● **EXERCISE DIRECTIONS**:
The following entries are to be repeated exactly, and the pictures are to be left behind.

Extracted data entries
*** Block opens ***

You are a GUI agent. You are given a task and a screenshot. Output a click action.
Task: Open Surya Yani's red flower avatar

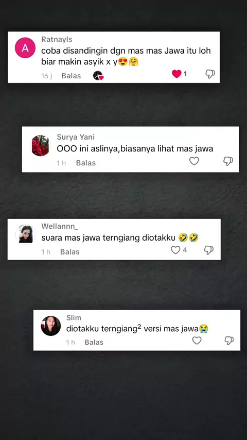[x=40, y=146]
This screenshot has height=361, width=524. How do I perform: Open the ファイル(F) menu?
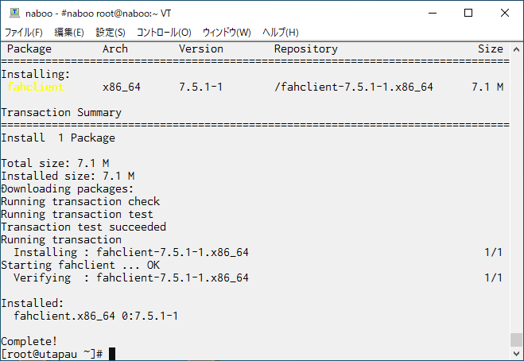[24, 33]
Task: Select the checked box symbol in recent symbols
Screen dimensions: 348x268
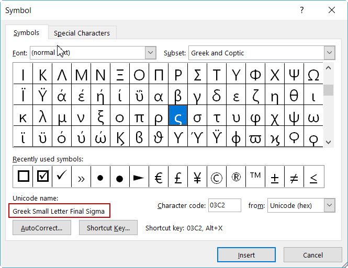Action: pyautogui.click(x=42, y=177)
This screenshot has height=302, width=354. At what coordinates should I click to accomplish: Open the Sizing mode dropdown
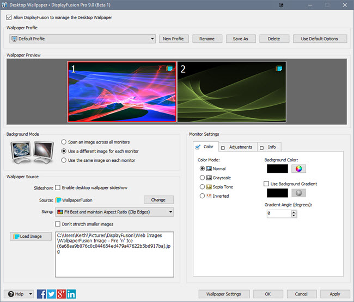[x=114, y=212]
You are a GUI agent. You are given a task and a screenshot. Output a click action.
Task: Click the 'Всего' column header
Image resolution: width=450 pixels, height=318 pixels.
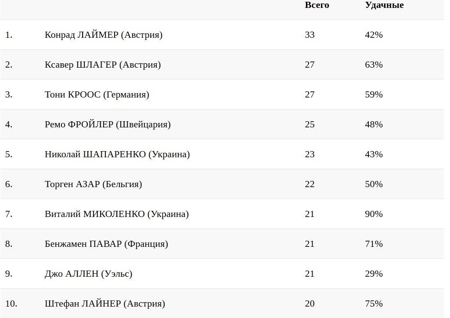317,5
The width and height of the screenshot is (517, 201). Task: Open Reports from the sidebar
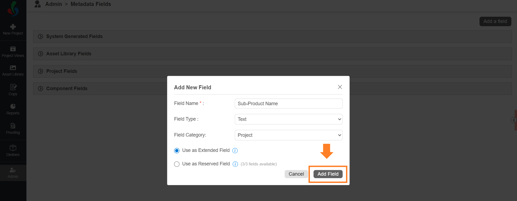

*** Block closes ***

● **TASK SOLUTION**:
You are a GUI agent. You are given a task and a screenshot. Output a click action.
Task: Open Surya Yani's red flower avatar

[x=40, y=146]
This screenshot has height=361, width=524. How do I perform: Open the ファイル(F) menu?
[24, 33]
Task: Select the checked box symbol in recent symbols
Screen dimensions: 348x268
Action: pyautogui.click(x=42, y=177)
This screenshot has height=302, width=354. At what coordinates should I click to accomplish: Open the Sizing mode dropdown
[x=114, y=212]
You are a GUI agent. You are given a task and a screenshot. Output a click action.
Task: Click the 'Всего' column header
Image resolution: width=450 pixels, height=318 pixels.
317,5
The width and height of the screenshot is (517, 201). Task: Open Reports from the sidebar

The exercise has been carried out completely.